The engine came with an inlet manifold - from a Focus. It didn't fit, not by much, but a/ it's plastic, so not readily modifyable & b/ the thing it hit was the brake torque tube, so not really moveable. Plan B was the alloy inlet that would have been on the Escort, but much Ebay searching only came up with one - incomplete & in Italy. So I decided the best way out was to buy the GBS plenum, it's expensive but it would fix the problem. It was "something of a dissapointment" (I may have ranted for some time). I knew it wouldn't fit, but I thought if I cut the runners, I could mount it the other way up on some hose. No, firstly it doesn't even fit the Ford parts it's intended for, the mounting flange hits the fuel rail mounting bosses & at the other end the welded in studs are TOO SHORT for the throttle body, it's also amazingly HEAVY - it's made from TWO MILMETER THICK STEEL! But it didn't fit the car either, when I cut the runners & turned it over the throttle body would be in the same place as the brake servo. After a lot of jiggery-pokery I've made something that fits by cutting the whole end off the penum & welding on a plate that mounts the throttle body & the idle speed control valve with a cunning 3D printed adaptor with airways for the ISCV built in.

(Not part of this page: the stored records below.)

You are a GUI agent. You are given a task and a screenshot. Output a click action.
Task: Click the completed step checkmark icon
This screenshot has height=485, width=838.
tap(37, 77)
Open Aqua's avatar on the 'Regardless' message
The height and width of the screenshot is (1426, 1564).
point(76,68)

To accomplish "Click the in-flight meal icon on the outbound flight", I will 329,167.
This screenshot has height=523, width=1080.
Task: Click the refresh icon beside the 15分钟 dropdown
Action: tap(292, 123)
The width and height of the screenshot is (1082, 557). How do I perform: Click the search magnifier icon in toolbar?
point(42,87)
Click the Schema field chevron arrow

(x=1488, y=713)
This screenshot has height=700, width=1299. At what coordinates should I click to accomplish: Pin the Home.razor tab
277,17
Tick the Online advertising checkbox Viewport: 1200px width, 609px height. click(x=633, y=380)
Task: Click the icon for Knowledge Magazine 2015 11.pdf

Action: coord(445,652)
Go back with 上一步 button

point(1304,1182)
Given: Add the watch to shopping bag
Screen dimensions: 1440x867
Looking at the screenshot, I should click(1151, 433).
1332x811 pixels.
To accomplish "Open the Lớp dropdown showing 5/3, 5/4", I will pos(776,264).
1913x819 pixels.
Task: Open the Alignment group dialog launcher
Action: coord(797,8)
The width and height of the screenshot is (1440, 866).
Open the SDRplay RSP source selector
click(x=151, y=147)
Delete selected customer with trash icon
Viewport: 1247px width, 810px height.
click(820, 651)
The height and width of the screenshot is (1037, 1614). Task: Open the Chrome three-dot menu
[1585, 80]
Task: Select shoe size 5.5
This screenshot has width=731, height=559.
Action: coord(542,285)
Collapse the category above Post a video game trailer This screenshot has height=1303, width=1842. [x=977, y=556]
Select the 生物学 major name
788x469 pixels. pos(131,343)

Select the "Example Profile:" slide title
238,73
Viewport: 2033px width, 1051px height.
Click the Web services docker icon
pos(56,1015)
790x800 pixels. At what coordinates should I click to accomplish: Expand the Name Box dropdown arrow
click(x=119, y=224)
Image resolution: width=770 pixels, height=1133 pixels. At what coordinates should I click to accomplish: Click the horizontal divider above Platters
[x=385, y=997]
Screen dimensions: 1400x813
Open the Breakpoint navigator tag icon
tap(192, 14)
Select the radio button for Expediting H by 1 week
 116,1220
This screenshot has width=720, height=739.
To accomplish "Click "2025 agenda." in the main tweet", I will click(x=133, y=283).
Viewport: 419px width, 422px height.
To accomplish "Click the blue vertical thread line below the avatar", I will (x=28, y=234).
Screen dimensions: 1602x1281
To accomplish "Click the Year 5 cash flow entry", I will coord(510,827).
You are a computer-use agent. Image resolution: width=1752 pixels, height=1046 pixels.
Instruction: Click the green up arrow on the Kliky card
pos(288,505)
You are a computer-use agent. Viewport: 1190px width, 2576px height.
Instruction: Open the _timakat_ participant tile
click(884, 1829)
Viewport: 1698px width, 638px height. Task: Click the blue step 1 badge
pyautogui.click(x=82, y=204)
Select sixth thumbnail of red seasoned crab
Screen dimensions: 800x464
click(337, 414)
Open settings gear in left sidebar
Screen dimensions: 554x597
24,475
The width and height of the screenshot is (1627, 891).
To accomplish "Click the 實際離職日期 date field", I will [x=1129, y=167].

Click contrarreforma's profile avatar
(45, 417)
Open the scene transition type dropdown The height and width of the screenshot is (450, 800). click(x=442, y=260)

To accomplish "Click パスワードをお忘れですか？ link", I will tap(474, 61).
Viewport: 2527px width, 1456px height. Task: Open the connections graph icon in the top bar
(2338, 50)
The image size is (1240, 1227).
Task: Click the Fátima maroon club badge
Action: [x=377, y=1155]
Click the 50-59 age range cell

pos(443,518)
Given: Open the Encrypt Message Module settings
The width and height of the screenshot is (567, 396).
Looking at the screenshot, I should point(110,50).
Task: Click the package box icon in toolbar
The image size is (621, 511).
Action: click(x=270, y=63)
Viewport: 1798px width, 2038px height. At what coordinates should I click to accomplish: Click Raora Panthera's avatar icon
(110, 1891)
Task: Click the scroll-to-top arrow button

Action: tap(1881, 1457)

The exhaust also looked like being a problem, I had three manifolds, the tubular one from the CVH, a tubular one from a Focus & a cast one, none of them fitted, but I realised both engines had the exhaust ports pitched the same, so I cut the mounting plate with a couple of inches of pipe off the Zetec tube manifold, cut the mounting flange off the CVH one & bingo, one slid nicely inside the other. A bit of welding & grinding & it fits.
The fuel system was the same as I've done before, mount a low & high pressure pump on a rubber mounted plate with a filter & swirl-pot made from an old catch tank. The cooling system was a bit like the exhaust, I worked out all the bits of silicone hose I would need, baulked at the cost & used bits of Focus, Escort & Fiesta hoses to make something up.
Currently I'm wrestling with about a mile of electric string. I have the Ford loom, the car has a loom, so several items have two lots of wiring, so I'm trying to rationalise all this stuff down into one manageable loom. Will it start when the time comes? No idea. but the last two cars I Zetec'd did, so - maybe.